● Aim of the exercise: Transcribe the line that contains "The image size is (823, 619)." and every line after it to the end of the records, exactly and nothing else. Skip the pictures.

[Records excerpted from a collection]

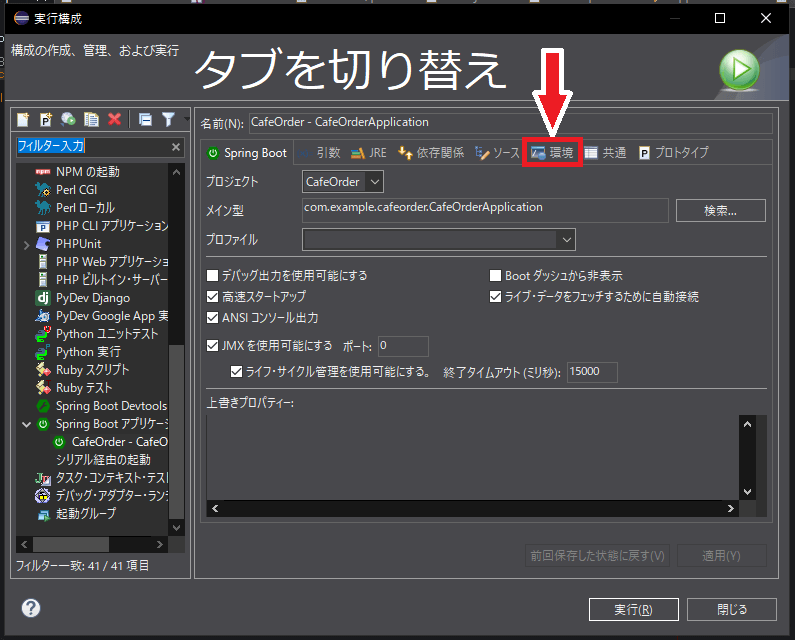The image size is (795, 640).
Task: Switch to the JRE tab
Action: click(369, 153)
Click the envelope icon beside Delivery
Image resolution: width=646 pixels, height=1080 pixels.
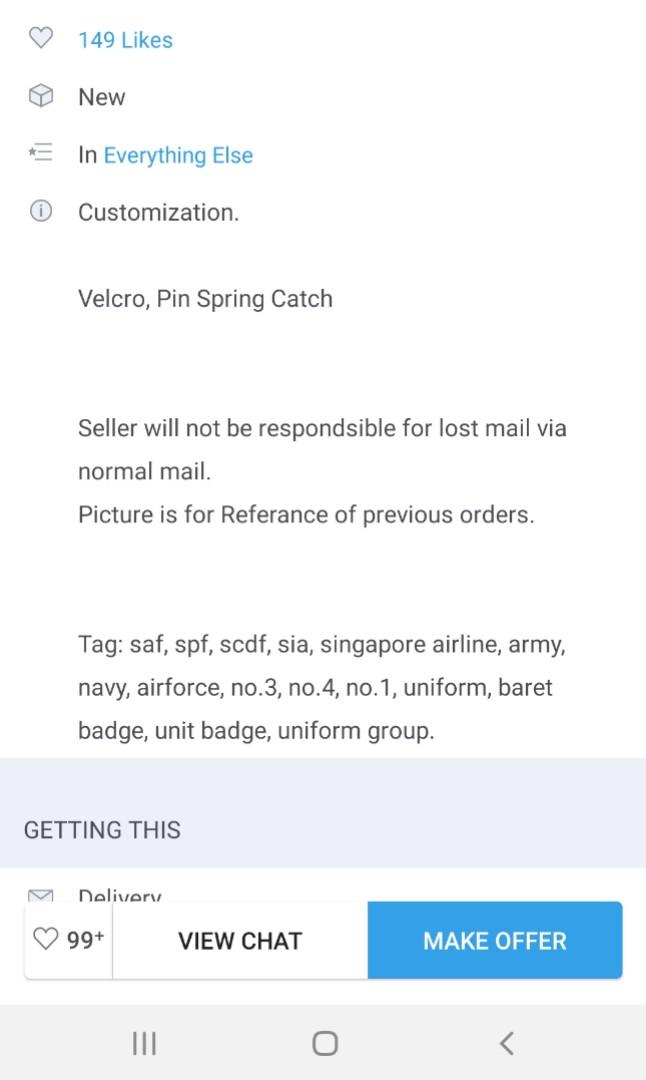(x=41, y=893)
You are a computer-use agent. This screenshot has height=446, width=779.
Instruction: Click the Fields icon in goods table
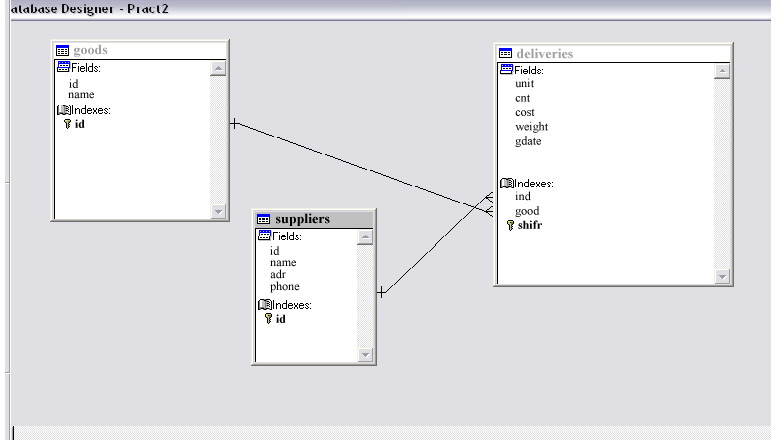click(x=63, y=67)
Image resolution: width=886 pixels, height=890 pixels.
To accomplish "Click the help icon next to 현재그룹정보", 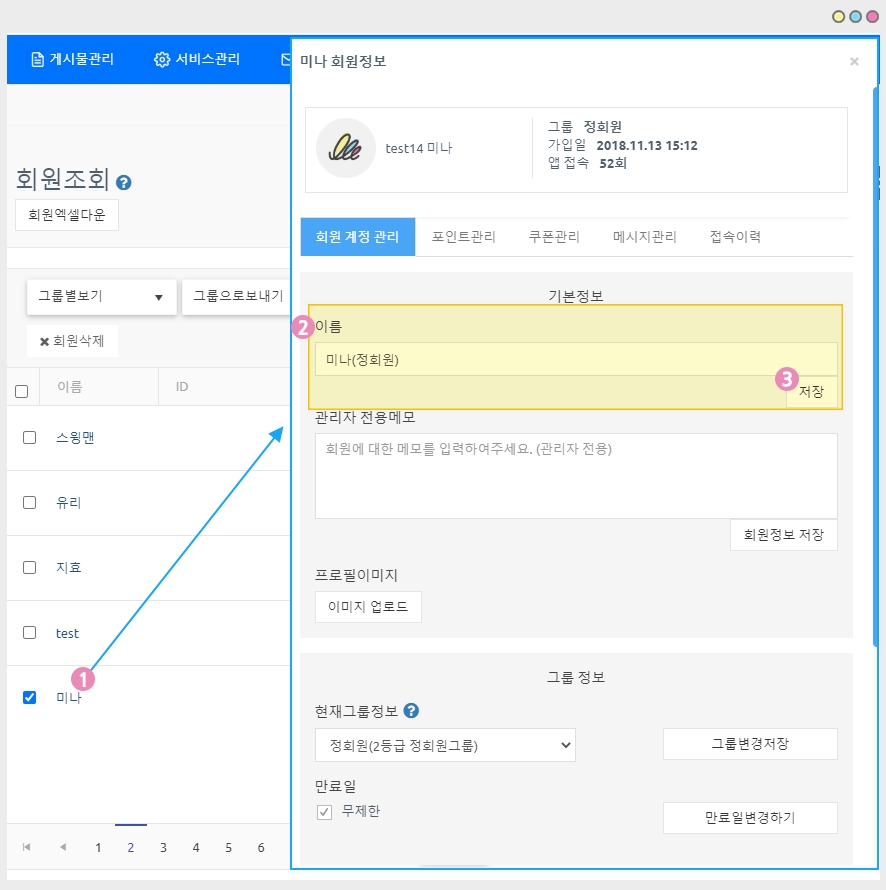I will click(411, 711).
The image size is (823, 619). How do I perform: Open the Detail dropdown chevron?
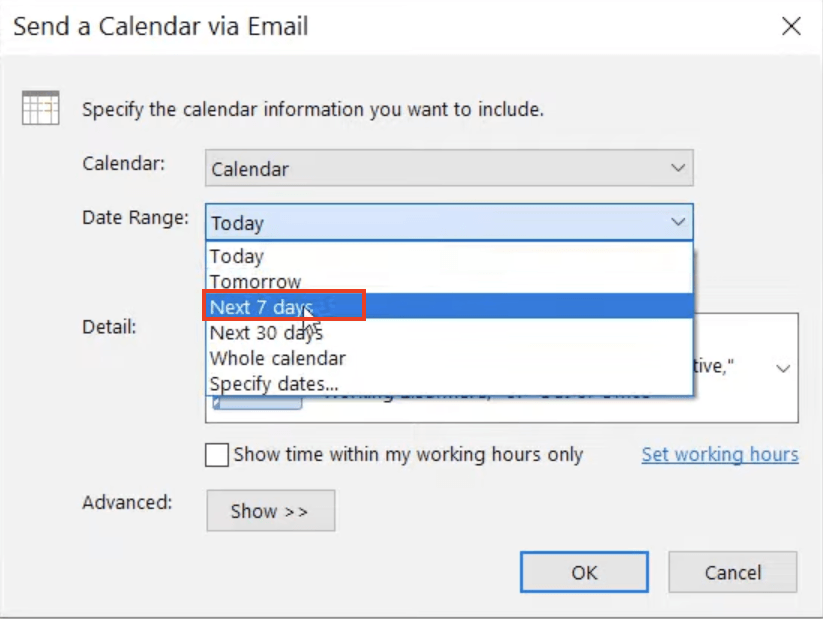(783, 368)
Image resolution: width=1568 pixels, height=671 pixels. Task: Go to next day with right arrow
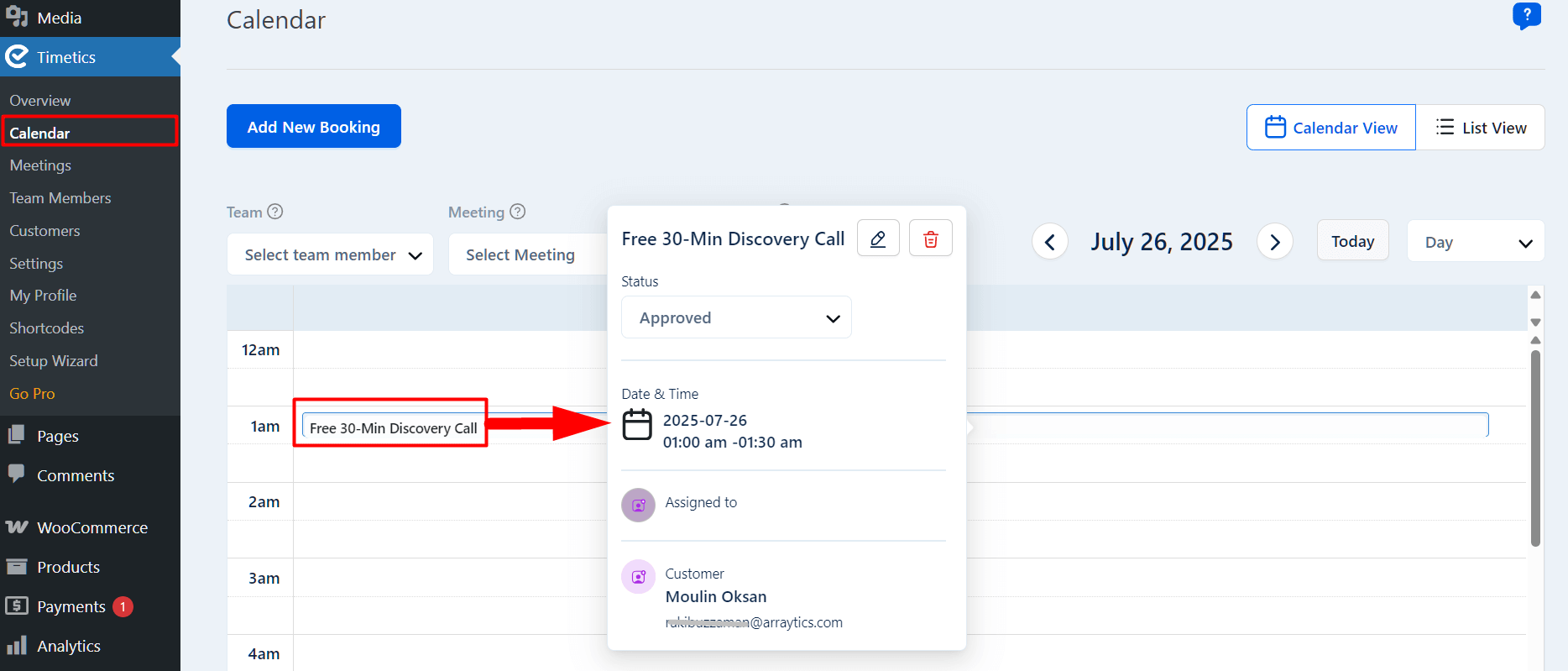tap(1275, 242)
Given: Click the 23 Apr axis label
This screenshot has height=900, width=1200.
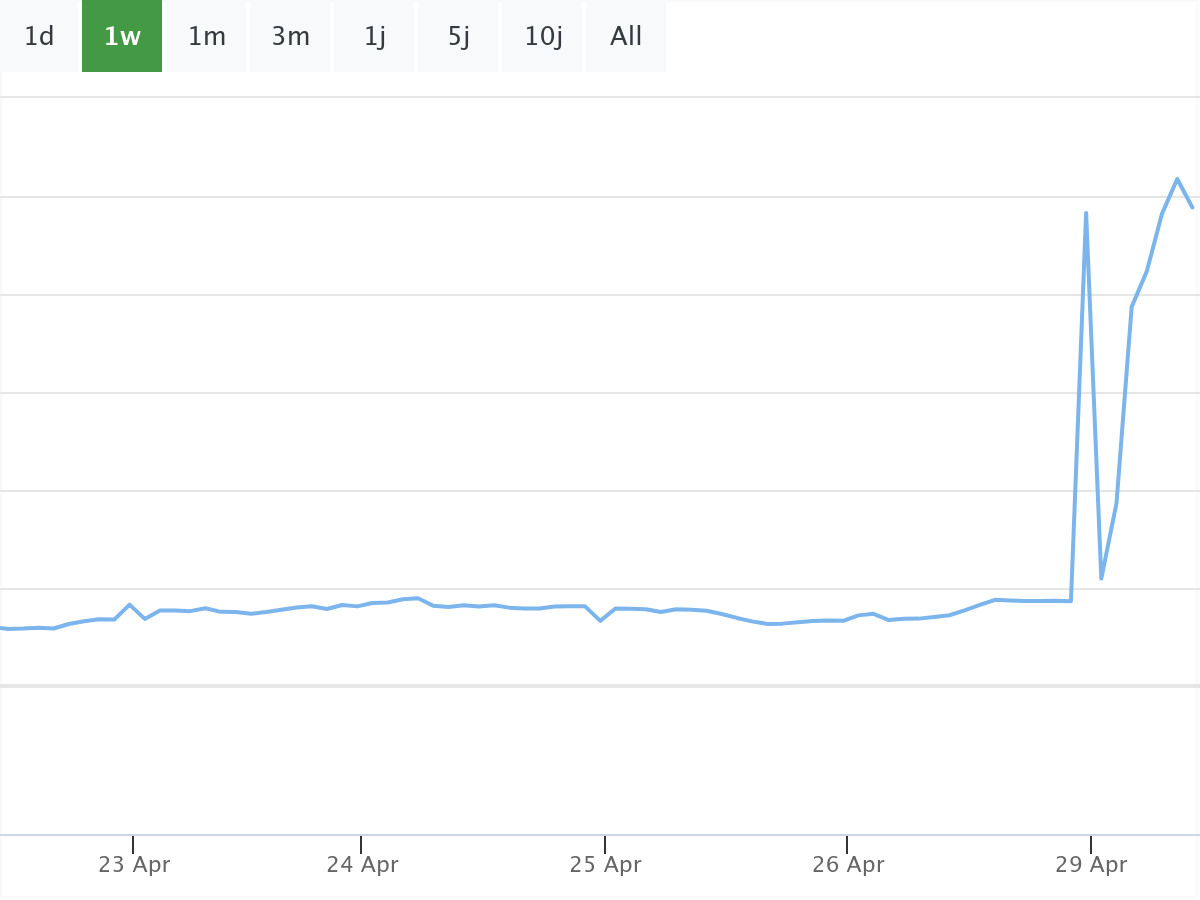Looking at the screenshot, I should click(x=134, y=865).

● Output below:
The image size is (823, 619). How do I perform: Open the Detail dropdown chevron?
(783, 368)
Image resolution: width=1568 pixels, height=671 pixels. Task: Go to next day with right arrow
tap(1275, 242)
Given: Click the 23 Apr axis label
This screenshot has height=900, width=1200.
Looking at the screenshot, I should click(x=134, y=865).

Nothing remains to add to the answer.